» Supplied information
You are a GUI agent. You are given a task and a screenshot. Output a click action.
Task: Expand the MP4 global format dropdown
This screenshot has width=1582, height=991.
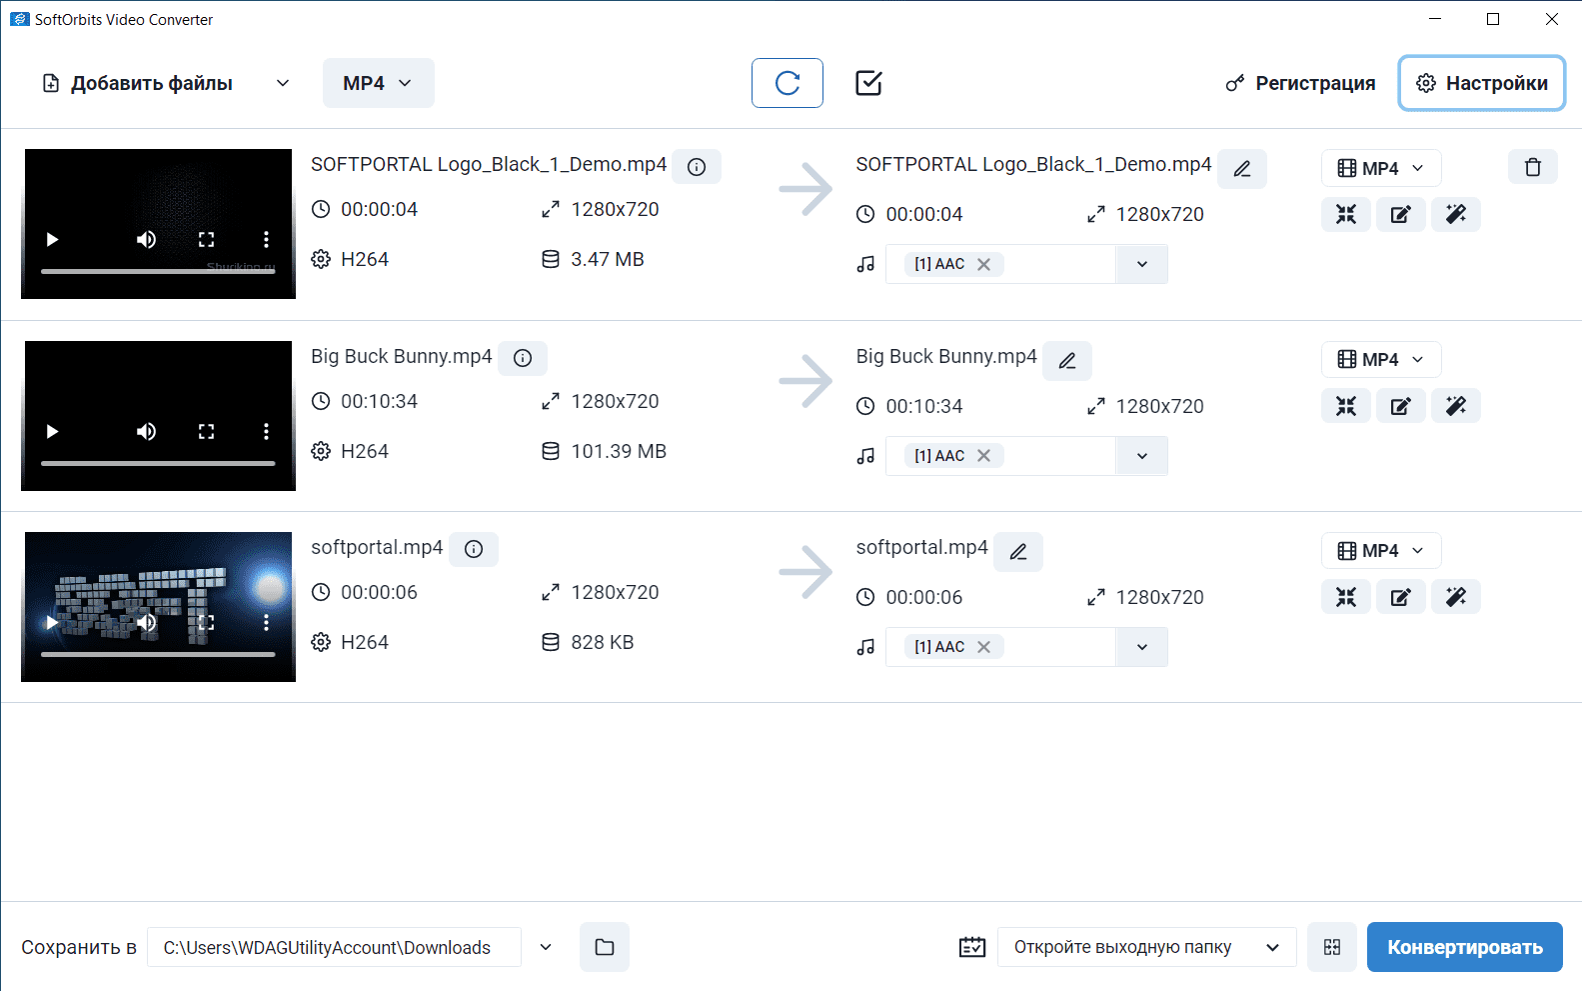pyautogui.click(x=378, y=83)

---

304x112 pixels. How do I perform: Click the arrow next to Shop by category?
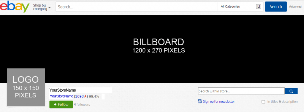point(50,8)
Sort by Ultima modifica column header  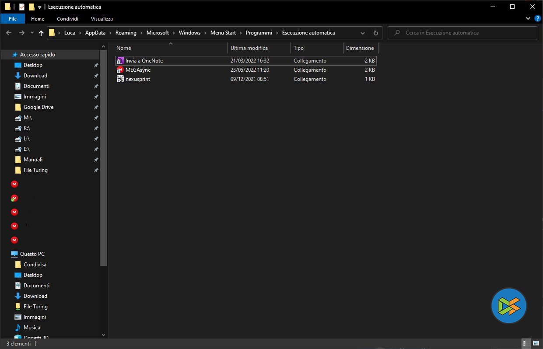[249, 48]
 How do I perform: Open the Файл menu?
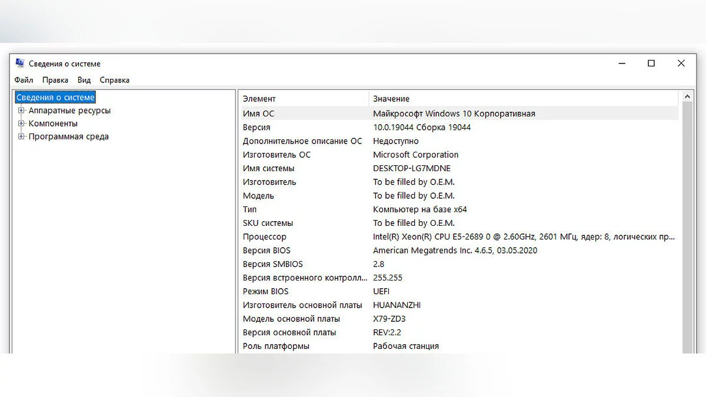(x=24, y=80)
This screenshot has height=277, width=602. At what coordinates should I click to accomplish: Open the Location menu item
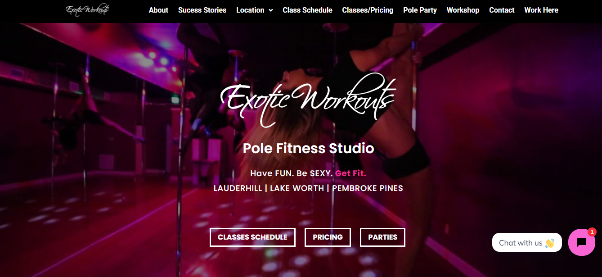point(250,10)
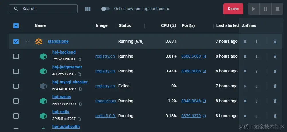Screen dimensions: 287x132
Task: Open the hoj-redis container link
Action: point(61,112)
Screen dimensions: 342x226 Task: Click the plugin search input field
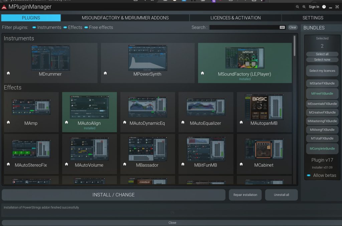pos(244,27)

---

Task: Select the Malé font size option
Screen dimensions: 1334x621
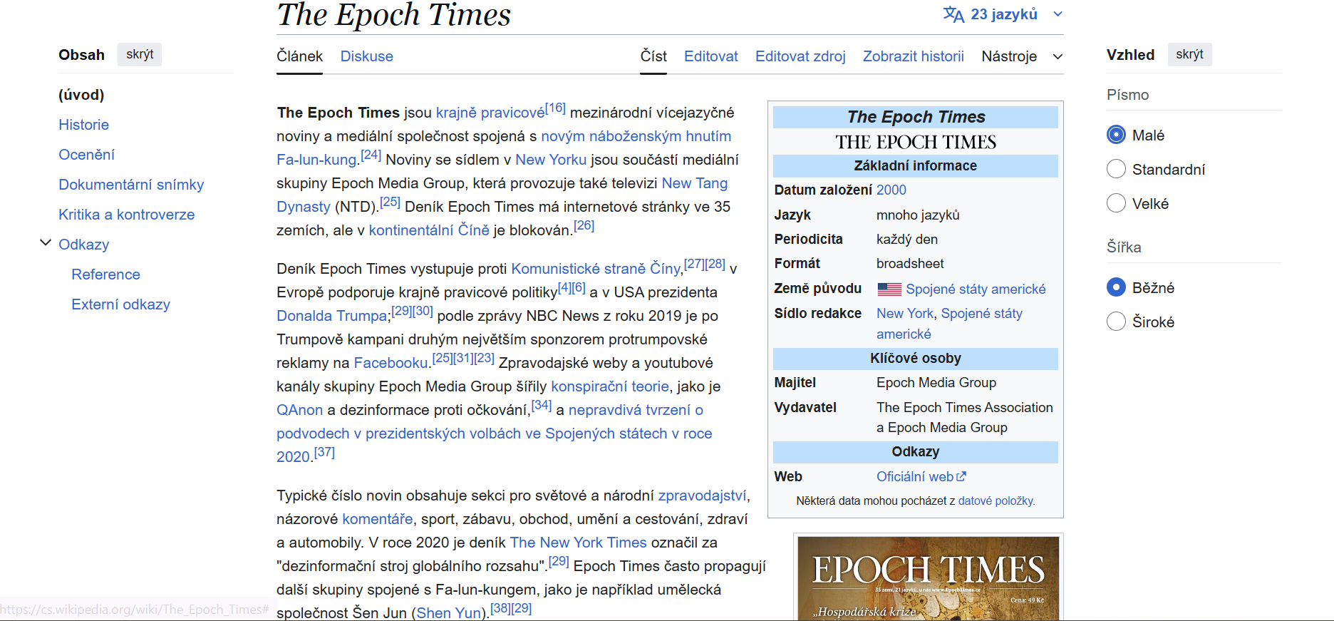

» Your instructions
Using the entries above, repeat only the lines from the one containing "Task: Select the Malé font size option" through the one containing "Screen dimensions: 1334x621", end lines included.

» The completed task
Task: Select the Malé font size option
Screen dimensions: 1334x621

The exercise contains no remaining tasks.